The first flawed assumption is that all dog poop was left in the ecosystem. While dog walkers not picking up after their pooches is a perennial problem, evidence suggests the majority of dog walkers do remove their dog’s waste. As most of the chemical deposits come from dog poo, 97% of the phosphorus and 56% of the nitrogen that the study assumes is deposited on plants is dependent on no dog owner doing the good deed of picking up their dog’s poo before it degrades into the ecosystem.

Therefore the 11 pounds of nitrogen per dog, per year, per hectare estimate is likely many times over the actual amount as trips to nature reserves is not something every dog is treated to every single day.

The researchers also assumed that each dog returned to the park, to go number one and two, once per day, every day, for an entire year… suffice to say this is a significant overestimate. Therefore the 11 pounds of nitrogen per dog, per year, per hectare estimate is likely many times over the actual amount as trips to nature reserves is not something every dog is treated to every single day.

The third main flaw is the assumption that this waste is spread equally over all plants in the area. In reality dogs primarily follow their owners along main paths whether on or off the lead. Therefore, these deposits will be concentrated in the already highly disturbed walking paths and have far less impact on more fragile and distant areas of the ecosystem. Additionally, given canine behaviour, it is likely deposits further cluster around bins and signposts where other dogs have already been active, drains or path areas around these signs therefore soak up the majority of these chemicals, lessening the harm across the rest of the ecosystem.

Finally, it is important to compare this to other sources of chemical inception. Agricultural run off for example, is a much larger contributor at approximately five times worse than the highest estimates for dogs in this study.
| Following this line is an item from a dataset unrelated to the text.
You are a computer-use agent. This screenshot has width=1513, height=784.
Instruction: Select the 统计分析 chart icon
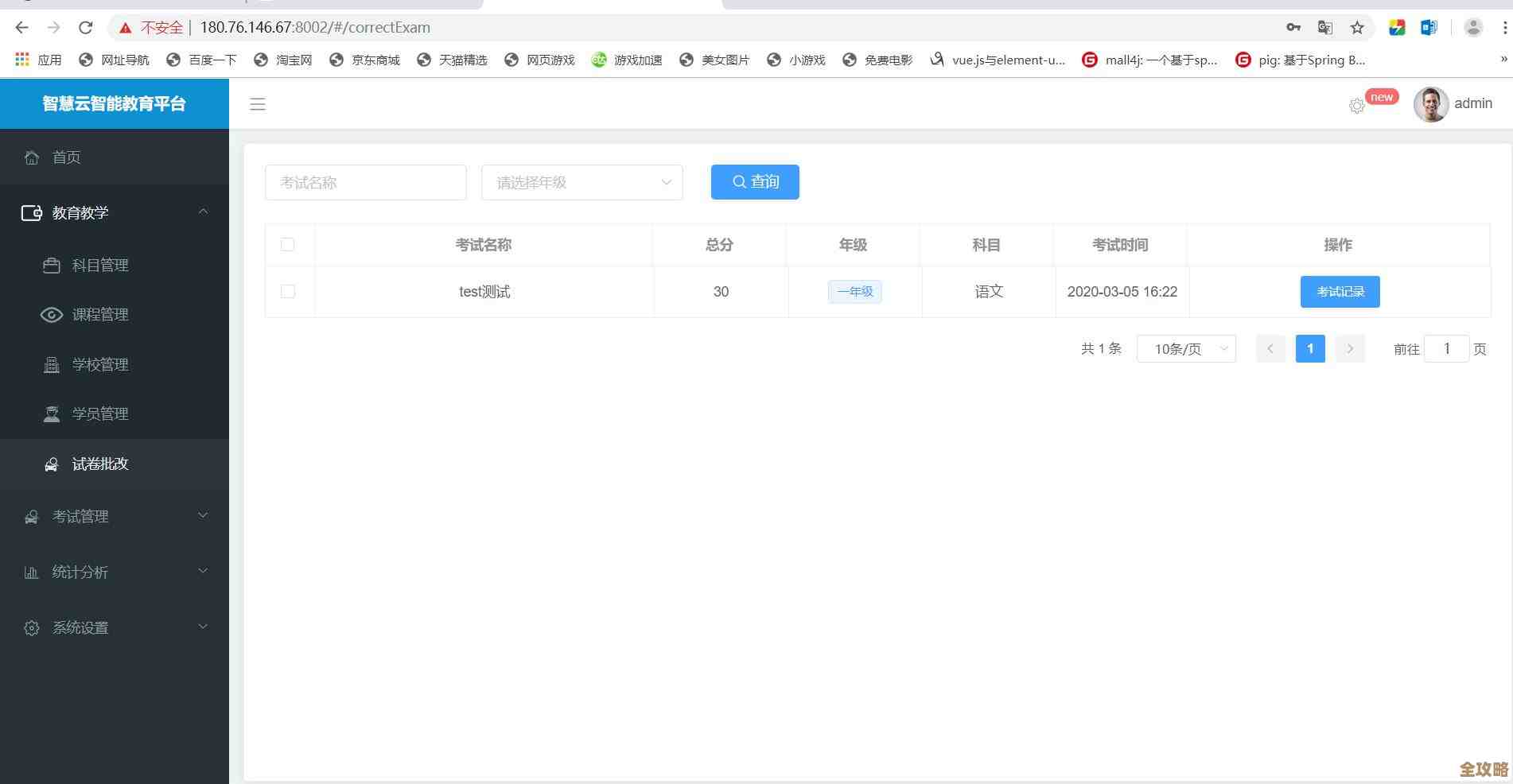[x=31, y=572]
Therefore, there may be better targets if the goal is a reduction in chemicals being introduced to fragile ecosystems.

Another house pet which can damage ecosystems is the cat. These feline predators originally self-domesticated alongside humans due to their talents at keeping pest species, such as rats away from grain supplies. However, these adorable internet celebrities have decimated many bird populations. It is estimated that cats kill between 1.3 and 4 billion birds annually - so watch out for these killers despite their cute playful façade.

If this needs re-stating, you should pick up after your dog. Also, to protect our ecosystems, you should try to keep them relatively clean when travelling through ecosystems (especially long distance via car) as seeds and pods can traverse distances attached to a dog’s fur and paws. Such transfer can bring disease or invasive and problematic species, though the amount that this is due to dogs compared to humans, birds or other long-distance animals is unclear. You should also be careful around wildlife such as sheep and coastal birds as dogs and other predators can scare, disrupt, or kill important and protected species.

While protecting ecosystems is highly important, it is also vital that we critically analyse sources to ensure that actions we take are supported by sound scientific evidence to actually help or prevent harm to nature. As far as this study is concerned you don’t need to stop walking your dog, in fact there are plenty of reasons why getting out in nature with a canine companion could be helpful for many right now.